Turkish President Recep Tayyip Erdoğan on Tuesday said Turkey did not start the visa crisis and that the US was the instigator, adding that Ankara does not see US Ambassador John Bass as a representative of Washington, the t24 news website reported.
“It is thought-provoking that an ambassador [John Bass] in Ankara took a decision [suspending visa services in Turkey] and says ‘I took it in the name of my state.’ If this is the case, there is nothing for us to talk about with the US administration,” Erdoğan said during a joint press conference with Serbian President Aleksandar Vucic in Belgrade.
Calling on the US to recall Ambassador Bass from Ankara, Erdoğan said: “How did those agents [two Turkish employees at the US consulate, one under arrest and the other sought by police over alleged ties to the Gülen movement] infiltrate the US Consulate? Who employed them if they did not infiltrate it? We have to focus on this. No state can allow these kinds of agents. Turkey is not a tribal state.”

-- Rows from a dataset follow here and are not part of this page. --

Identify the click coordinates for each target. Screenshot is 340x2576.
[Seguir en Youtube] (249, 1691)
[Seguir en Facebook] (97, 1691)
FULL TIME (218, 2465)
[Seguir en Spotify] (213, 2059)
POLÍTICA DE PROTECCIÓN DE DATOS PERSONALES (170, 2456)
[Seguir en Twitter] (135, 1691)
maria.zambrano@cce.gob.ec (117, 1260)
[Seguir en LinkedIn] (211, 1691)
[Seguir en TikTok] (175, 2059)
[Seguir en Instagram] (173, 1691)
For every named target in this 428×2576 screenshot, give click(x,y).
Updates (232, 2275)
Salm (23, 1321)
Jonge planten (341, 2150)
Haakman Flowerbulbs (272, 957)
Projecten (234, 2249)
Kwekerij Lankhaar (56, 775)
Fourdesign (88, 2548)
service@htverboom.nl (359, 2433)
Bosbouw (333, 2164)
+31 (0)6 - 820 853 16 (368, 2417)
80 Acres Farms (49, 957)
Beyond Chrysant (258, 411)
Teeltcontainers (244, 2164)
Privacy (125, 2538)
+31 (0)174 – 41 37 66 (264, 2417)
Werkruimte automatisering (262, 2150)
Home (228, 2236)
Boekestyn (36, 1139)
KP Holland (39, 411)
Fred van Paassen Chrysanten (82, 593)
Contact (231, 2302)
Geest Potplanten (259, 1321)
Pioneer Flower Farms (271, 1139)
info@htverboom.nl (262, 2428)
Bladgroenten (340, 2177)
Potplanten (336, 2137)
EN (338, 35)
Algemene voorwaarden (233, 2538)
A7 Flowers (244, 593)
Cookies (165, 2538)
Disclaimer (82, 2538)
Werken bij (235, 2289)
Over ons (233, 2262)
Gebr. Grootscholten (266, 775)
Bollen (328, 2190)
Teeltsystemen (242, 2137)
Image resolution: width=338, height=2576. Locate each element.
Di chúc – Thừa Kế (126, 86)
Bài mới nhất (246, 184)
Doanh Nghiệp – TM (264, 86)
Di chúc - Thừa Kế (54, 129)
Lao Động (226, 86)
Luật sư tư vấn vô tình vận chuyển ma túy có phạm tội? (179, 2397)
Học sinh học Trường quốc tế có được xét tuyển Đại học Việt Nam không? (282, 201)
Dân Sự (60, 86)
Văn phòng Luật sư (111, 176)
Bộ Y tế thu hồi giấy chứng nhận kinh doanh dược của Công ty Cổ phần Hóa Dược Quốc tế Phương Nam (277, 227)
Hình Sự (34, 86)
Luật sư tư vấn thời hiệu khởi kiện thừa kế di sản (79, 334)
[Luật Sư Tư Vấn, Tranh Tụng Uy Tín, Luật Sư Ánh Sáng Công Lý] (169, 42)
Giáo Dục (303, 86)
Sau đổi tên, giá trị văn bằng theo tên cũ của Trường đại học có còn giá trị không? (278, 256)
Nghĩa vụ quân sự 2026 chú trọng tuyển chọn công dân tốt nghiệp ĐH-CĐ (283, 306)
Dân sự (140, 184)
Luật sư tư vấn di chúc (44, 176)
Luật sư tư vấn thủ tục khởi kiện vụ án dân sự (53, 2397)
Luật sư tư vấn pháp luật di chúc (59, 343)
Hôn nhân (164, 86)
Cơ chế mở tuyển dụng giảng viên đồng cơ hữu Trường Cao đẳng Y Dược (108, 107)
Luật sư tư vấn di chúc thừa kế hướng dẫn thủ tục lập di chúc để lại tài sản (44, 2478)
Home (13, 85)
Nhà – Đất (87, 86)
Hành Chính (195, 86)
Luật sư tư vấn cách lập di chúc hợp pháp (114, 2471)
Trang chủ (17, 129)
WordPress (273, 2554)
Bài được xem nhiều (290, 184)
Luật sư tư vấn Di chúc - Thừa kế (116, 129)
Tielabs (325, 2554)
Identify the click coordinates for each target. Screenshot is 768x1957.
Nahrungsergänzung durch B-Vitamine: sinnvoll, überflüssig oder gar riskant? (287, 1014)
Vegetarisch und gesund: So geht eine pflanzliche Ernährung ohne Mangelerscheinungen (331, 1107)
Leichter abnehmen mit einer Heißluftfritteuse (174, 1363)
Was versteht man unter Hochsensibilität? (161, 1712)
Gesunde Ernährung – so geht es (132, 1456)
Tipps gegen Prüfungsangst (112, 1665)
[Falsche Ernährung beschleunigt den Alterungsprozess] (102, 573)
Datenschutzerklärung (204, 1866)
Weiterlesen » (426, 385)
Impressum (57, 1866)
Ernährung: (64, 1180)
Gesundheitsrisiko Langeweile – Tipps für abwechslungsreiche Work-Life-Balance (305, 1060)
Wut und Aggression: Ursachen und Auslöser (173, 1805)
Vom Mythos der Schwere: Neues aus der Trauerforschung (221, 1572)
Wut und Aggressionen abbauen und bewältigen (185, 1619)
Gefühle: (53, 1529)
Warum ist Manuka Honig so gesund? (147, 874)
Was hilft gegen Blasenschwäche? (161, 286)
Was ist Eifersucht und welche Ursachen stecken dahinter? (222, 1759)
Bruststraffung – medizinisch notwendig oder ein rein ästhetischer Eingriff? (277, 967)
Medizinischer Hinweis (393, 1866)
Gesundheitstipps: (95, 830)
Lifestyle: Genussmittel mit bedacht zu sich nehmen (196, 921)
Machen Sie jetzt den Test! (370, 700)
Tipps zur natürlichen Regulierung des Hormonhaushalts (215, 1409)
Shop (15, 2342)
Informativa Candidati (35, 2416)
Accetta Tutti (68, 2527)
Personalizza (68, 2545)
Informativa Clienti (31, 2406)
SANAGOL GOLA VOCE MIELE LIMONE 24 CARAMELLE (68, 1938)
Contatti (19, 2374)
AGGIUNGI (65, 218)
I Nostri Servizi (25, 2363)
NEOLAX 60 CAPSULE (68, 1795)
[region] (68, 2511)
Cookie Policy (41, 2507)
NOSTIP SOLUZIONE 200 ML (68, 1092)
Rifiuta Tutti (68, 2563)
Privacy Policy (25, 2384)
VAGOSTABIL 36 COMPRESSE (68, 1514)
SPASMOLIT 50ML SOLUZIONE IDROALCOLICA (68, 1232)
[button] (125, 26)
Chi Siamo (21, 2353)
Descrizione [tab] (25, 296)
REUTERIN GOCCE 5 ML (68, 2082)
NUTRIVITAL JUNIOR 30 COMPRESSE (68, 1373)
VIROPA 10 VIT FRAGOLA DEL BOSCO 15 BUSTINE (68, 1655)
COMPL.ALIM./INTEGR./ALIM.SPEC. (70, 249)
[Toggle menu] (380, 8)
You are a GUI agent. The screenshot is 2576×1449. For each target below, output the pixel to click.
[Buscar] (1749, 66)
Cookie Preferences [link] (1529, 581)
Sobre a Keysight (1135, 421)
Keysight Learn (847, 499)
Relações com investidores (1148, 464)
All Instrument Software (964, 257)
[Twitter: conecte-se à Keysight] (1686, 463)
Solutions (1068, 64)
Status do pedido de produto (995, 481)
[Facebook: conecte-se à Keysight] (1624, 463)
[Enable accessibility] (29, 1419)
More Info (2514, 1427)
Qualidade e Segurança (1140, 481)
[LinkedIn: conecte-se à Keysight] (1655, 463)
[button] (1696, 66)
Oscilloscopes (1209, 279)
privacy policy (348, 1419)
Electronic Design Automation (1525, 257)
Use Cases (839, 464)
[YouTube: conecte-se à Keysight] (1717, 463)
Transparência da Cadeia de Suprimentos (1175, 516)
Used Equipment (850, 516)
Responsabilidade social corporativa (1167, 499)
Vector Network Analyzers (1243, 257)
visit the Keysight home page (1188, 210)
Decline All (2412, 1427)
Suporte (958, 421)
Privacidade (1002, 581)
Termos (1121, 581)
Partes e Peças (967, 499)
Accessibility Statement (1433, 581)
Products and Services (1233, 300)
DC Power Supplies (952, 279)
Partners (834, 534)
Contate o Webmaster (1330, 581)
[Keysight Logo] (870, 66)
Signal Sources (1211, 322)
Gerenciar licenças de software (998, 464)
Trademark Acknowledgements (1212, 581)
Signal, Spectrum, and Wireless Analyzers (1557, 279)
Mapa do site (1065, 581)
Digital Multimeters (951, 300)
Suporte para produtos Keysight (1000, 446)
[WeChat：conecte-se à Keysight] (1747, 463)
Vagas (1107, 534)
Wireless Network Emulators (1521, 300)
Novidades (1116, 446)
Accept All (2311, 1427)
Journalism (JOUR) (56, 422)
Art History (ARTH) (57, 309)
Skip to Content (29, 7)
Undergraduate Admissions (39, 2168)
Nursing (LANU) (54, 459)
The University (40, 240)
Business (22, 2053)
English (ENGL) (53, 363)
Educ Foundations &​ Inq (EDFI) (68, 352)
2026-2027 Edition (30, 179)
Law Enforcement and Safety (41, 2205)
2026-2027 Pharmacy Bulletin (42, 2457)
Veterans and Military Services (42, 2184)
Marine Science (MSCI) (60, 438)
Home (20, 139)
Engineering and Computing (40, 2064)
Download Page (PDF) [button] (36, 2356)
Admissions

Erdoğan said he would not agree to a request for a meeting with departing US Ambassador Bass: “We do not see him as a representative of the US.”
The US on Sunday suspended all non-immigrant visa services at its diplomatic missions in Turkey following the arrest of Metin Topuz, a US Consulate General staff member, on Oct. 4 in İstanbul.
Hours after the release of the statement, the Turkish Embassy in Washington retaliated by copying and reversing the US statement.
Local media on Monday revealed that Turkish authorities issued a detention warrant for another US Consulate staff member over alleged Gülen movement links on Sunday morning. Police were unable to detain him because he has remained in the consulate building.
Speaking to a group of journalists in İstanbul on Friday, John Bass, the departing US ambassador to Turkey, said some in the Turkish government are motivated by “vengeance rather than justice,” voicing concern at coverage in pro-government media outlets of the arrest of Topuz.